Emmanuelle Cambau, E-mail: emmanuelle.cambau{at}hmn.aphp.fr


   Abstract

Objectives: To investigate quinolone resistance mechanisms in an Escherichia coli clinical isolate (Ar2) resistant to ofloxacin but susceptible to nalidixic acid selected after 10 days of ofloxacin therapy in a patient with prostatitis.

Methods: Molecular typing (ERIC-PCR and RAPD), antibiotic susceptibility and gyrA, gyrB, parC and parE QRDR sequences were compared for E. coli Ar2 and a wild-type E. coli (Ar1) isolated 2 months earlier in the same patient. Ofloxacin-resistant mutants were selected in vitro in order to reproduce the mutations observed and the original phenotype.

Results: The two strains were similar with regard to antibiotic susceptibility except quinolones and for ERIC-PCR and RAPD patterns, suggesting a clonal relationship and acquisition of quinolone resistance by chromosomal mutation.
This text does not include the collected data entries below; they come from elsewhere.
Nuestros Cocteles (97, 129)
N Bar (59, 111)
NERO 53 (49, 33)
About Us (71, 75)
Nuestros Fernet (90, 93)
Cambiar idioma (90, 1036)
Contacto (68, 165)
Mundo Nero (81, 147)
Quinolone MICs were 3, 0.12, 0.05 and 0.02 mg/L of nalidixic acid, ofloxacin, levofloxacin and ciprofloxacin, respectively, for E. coli Ar1 and 6, 32, 8 and 1 mg/L, respectively, for E. coli Ar2. The strain Ar2 harboured two substitutions, Gly-81->Asp in GyrA and Ser-80->Arg in ParC. Introduction into E. coli Ar2 of the wild-type gyrA fully complemented fluoroquinolone resistance. Although the strain was not a hypermutator, ofloxacin first-step resistant mutants with gyrA mutations were easily obtained from E. coli Ar1 and 25% of them were at codon 81. In vitro stepwise combination of Gly-81->Asp in GyrA and Ser-80->Arg in ParC reproduced the original phenotype in E. coli KL16.

Conclusions: A double topoisomerase mutant was selected in vivo by 10 days ofloxacin. The mutations were originally combined for a result of ofloxacin resistance but nalidixic acid susceptibility.

Keywords: fluoroquinolones; parC; DNA gyrase A; QRDRs; gyrA; prostatitis.